▸ Stored records
"""

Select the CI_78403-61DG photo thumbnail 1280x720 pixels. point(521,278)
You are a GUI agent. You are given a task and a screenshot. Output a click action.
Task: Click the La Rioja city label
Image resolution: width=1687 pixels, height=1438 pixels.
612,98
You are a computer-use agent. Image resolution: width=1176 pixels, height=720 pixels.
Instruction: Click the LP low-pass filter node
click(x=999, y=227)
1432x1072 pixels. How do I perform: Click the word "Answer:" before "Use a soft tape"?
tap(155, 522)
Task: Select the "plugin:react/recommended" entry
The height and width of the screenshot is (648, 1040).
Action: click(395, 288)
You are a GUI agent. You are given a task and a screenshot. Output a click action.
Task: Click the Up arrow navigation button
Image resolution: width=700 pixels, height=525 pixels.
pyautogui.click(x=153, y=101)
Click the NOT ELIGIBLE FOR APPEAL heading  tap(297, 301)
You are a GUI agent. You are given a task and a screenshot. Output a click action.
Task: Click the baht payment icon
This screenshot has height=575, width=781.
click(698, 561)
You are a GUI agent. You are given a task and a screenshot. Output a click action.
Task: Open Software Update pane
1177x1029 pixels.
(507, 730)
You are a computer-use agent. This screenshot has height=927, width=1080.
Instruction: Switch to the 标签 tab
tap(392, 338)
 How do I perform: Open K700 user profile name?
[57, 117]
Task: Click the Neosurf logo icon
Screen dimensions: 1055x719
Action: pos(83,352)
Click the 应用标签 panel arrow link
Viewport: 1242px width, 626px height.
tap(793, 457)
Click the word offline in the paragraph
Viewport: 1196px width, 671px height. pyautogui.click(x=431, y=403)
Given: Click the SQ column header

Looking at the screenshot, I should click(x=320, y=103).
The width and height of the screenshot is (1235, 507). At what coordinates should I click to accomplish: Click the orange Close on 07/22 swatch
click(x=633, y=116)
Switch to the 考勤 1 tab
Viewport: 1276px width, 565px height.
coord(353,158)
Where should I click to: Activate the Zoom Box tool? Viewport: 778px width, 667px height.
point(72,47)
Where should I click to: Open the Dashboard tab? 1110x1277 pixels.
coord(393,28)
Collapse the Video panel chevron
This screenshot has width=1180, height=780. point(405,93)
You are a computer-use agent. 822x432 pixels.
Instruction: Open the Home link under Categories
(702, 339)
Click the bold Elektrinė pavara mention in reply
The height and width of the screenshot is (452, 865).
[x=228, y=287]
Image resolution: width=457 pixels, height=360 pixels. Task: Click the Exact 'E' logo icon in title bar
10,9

"""

▸ Work order
Keeping every word as it is, repeat all of the records.

▸ Task answer
Select the CI_78403-61DG photo thumbnail 1280x720 pixels. point(521,278)
You are a GUI agent. You are given a task and a screenshot. Output a click action.
Task: Click the La Rioja city label
Image resolution: width=1687 pixels, height=1438 pixels.
612,98
You are a computer-use agent. Image resolution: width=1176 pixels, height=720 pixels.
Instruction: Click the LP low-pass filter node
click(x=999, y=227)
1432x1072 pixels. How do I perform: Click the word "Answer:" before "Use a soft tape"?
tap(155, 522)
Task: Select the "plugin:react/recommended" entry
The height and width of the screenshot is (648, 1040).
Action: click(395, 288)
You are a GUI agent. You are given a task and a screenshot. Output a click action.
Task: Click the Up arrow navigation button
Image resolution: width=700 pixels, height=525 pixels.
pyautogui.click(x=153, y=101)
Click the NOT ELIGIBLE FOR APPEAL heading  tap(297, 301)
You are a GUI agent. You are given a task and a screenshot. Output a click action.
Task: Click the baht payment icon
This screenshot has height=575, width=781.
click(698, 561)
You are a GUI agent. You are given a task and a screenshot. Output a click action.
Task: Open Software Update pane
1177x1029 pixels.
(507, 730)
You are a computer-use agent. This screenshot has height=927, width=1080.
Instruction: Switch to the 标签 tab
tap(392, 338)
 How do I perform: Open K700 user profile name?
[57, 117]
Task: Click the Neosurf logo icon
Screen dimensions: 1055x719
Action: pos(83,352)
Click the 应用标签 panel arrow link
Viewport: 1242px width, 626px height.
tap(793, 457)
Click the word offline in the paragraph
Viewport: 1196px width, 671px height. pyautogui.click(x=431, y=403)
Given: Click the SQ column header

Looking at the screenshot, I should click(x=320, y=103).
The width and height of the screenshot is (1235, 507). At what coordinates should I click to accomplish: Click the orange Close on 07/22 swatch
click(x=633, y=116)
Switch to the 考勤 1 tab
Viewport: 1276px width, 565px height.
coord(353,158)
Where should I click to: Activate the Zoom Box tool? Viewport: 778px width, 667px height.
point(72,47)
Where should I click to: Open the Dashboard tab? 1110x1277 pixels.
coord(393,28)
Collapse the Video panel chevron
This screenshot has width=1180, height=780. point(405,93)
You are a computer-use agent. 822x432 pixels.
Instruction: Open the Home link under Categories
(702, 339)
Click the bold Elektrinė pavara mention in reply
The height and width of the screenshot is (452, 865).
[x=228, y=287]
Image resolution: width=457 pixels, height=360 pixels. Task: Click the Exact 'E' logo icon in title bar
10,9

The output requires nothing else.